DESCRIPTION OF THE TASK
Search the entries for the word "News". Copy every line that holds it.

DATA FOR ANALYSIS
* * *

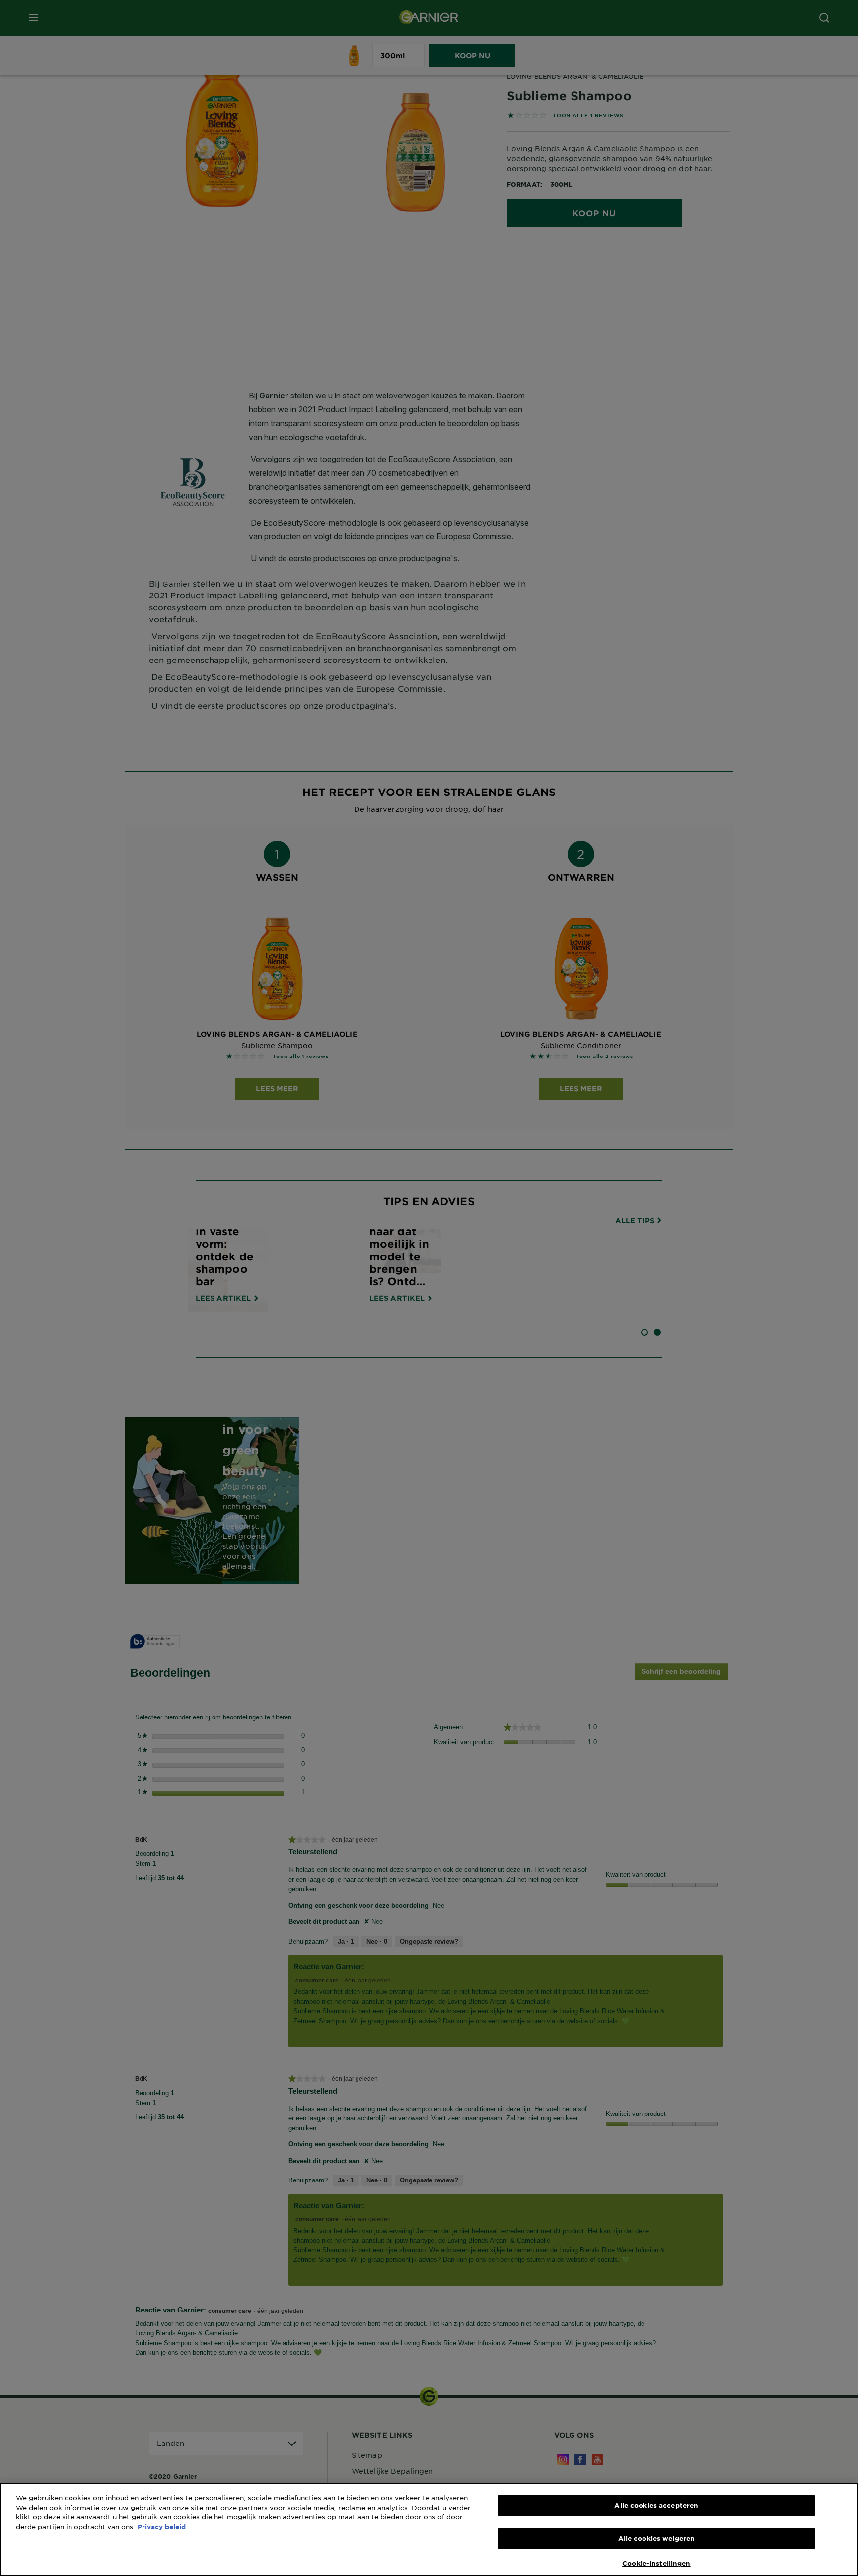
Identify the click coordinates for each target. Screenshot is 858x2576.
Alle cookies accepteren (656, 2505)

* * *

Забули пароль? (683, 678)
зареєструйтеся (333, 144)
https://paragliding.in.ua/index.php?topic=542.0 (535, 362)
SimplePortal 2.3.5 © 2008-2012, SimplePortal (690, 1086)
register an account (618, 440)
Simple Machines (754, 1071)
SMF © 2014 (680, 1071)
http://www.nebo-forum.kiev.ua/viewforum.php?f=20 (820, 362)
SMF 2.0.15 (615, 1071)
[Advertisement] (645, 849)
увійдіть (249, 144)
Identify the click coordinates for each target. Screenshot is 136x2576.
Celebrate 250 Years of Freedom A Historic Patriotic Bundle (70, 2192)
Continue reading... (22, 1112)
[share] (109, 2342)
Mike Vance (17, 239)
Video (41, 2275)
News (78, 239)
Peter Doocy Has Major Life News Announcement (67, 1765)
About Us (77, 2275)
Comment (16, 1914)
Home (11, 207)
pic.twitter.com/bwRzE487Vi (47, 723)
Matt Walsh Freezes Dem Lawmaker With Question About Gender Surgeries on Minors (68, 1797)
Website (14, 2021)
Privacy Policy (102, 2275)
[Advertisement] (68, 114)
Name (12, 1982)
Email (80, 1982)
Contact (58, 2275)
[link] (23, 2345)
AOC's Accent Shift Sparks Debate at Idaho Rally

* * *

OUTPUT OF THE EXERCISE
News (78, 239)
Peter Doocy Has Major Life News Announcement (67, 1765)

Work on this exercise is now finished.